Pour réduire les émissions de CO2 dans les transports, la capitale danoise mise sur le vélo, l’un des points forts de sa politique de mobilité. Aujourd’hui, près de 40 % de ses habitants l’utilisent tous les jours, pour leurs déplacements personnels ou professionnels. Elle a décidé que 75 % des déplacements se feront, en 2025, à pied, à vélo ou en transports en commun. En 2014, la ville, qui compte déjà 350 kilomètres de pistes cyclables, avait inauguré une nouvelle voie réservée aux deux-roues. Des infrastructures mises en place, en grande partie grâce à sa population comme l'indique l'adjoint à l'Environnement, Morten Kabell : "A Copenhague, ce ne sont pas les élus et la mairie qui engagent la population. Ce sont les habitants qui nous poussent à agir". En effet, seul un quart des habitants possède une voiture et près de la moitié d'entre eux se rend au travail ou à l'école à vélo. Un constat qui fait que la ville de la petite sirène est à l'heure actuelle perçue comme la ville cycliste par excellence en Europe, avec Amsterdam.

Cette culture de la bicyclette trouve son origine dans la 1ère crise pétrolière de 1973. Les habitants troquent alors leurs voitures, à cause de l'essence devenue trop chère, contre des vélos, ce qui entraînera dans le même temps la construction des premières pistes cyclables. La ville est maintenant équipée de plus de 390kms de pistes et sentiers cyclables et près de 42.000 cyclistes circulent chaque jour sur la Nørrebrogade, la piste cyclable la plus utilisée d'Europe de l'Ouest, qui relie le nord et le centre-ville.

 

Transports en commun verts et rapides

Pour améliorer la qualité et la rapidité de ses transports en commun, Copenhague est en train d’ouvrir de nouvelles lignes et stations de métros. Elle a multiplié les voies réservées aux bus pour réduire les temps de trajet. Et d’ici à 2025, son parc de véhicules devrait être entièrement équipé d’automobiles vertes fonctionnant à l’électricité, à l’hydrogène ou avec des biocarburants de deuxième ou troisième génération.
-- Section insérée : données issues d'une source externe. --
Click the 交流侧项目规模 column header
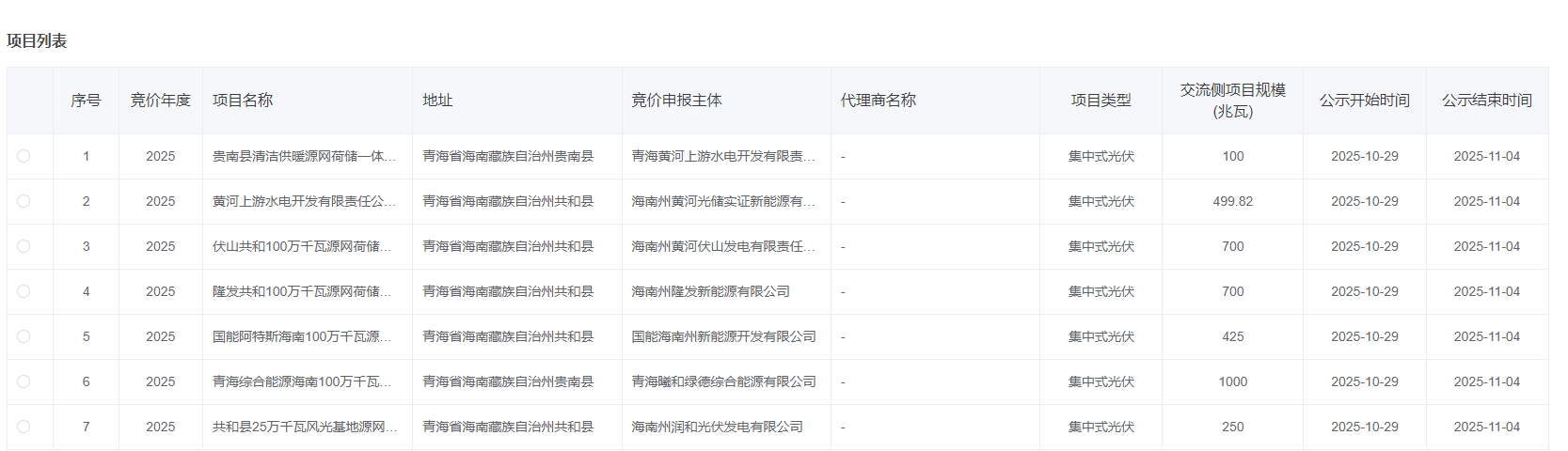The image size is (1568, 451). (1232, 101)
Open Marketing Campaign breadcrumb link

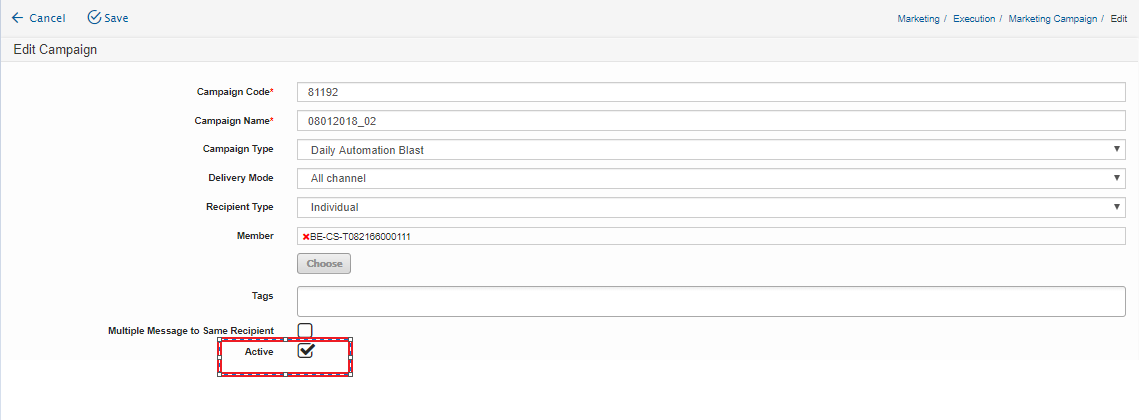click(x=1051, y=19)
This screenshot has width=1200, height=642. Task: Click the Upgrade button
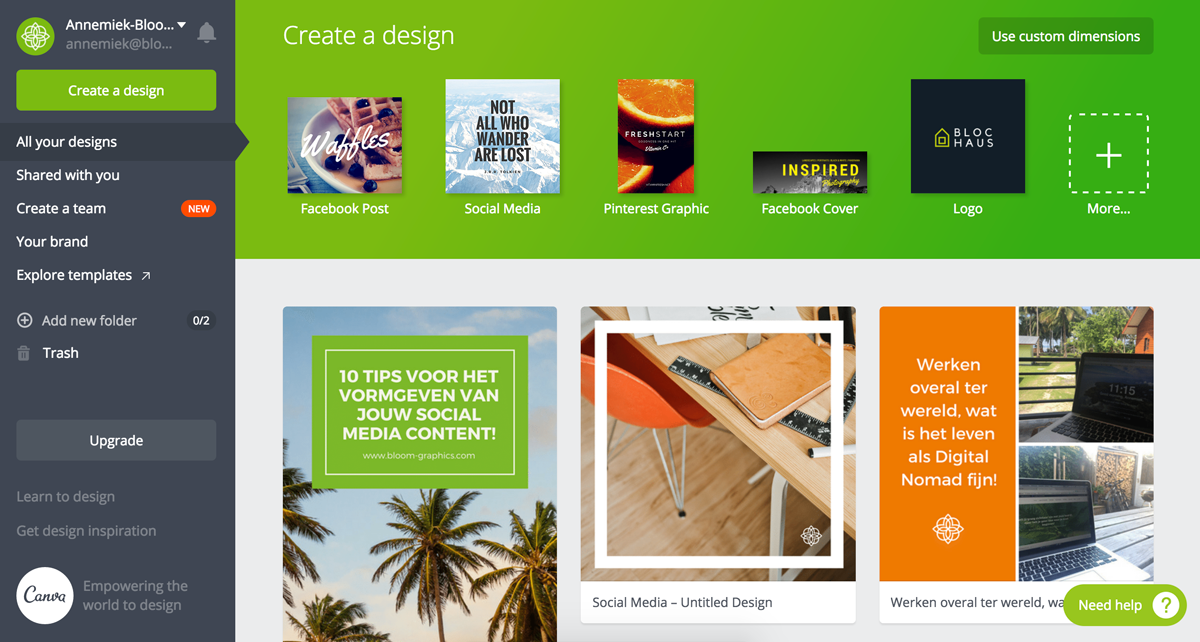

De plus, un nouveau parc de BMW électriques en autopartage est à l’étude. Copenhague parviendra-t-elle à devenir neutre en carbone dans moins de dix ans ? "C’est une décision courageuse et un challenge important pour la ville, insiste Søren Dyck- Madsen, qui dirige le Danish Ecological Council, une ONG verte influente. Cet objectif ambitieux l’aide à booster son efficacité énergétique et à accélérer ses investissements dans l’éolien."

Afin de poursuivre sa marche en avant et devenir neutre en carbone, plusieurs gros investissements sont censés donner un coup d'accélérateur. "Le défi va être de trouver des idées pour faire disparaître les 300 000 dernières tonnes de CO2", explique Jorgen Abildgaard, directeur du projet climat à la mairie. Pas de doute, devenir une capitale verte est une priorité, mais aussi un effort permanent, comme le confirme Morten Kabell : "C'est prendre en compte le développement durable dans tous les aspects de la politique municipale. Tout doit contribuer à réduire les émissions de CO2. Nous savons que Copenhague aurait sombré dans la récession, après la crise de 2008, sans nos efforts pour devenir neutre en carbone".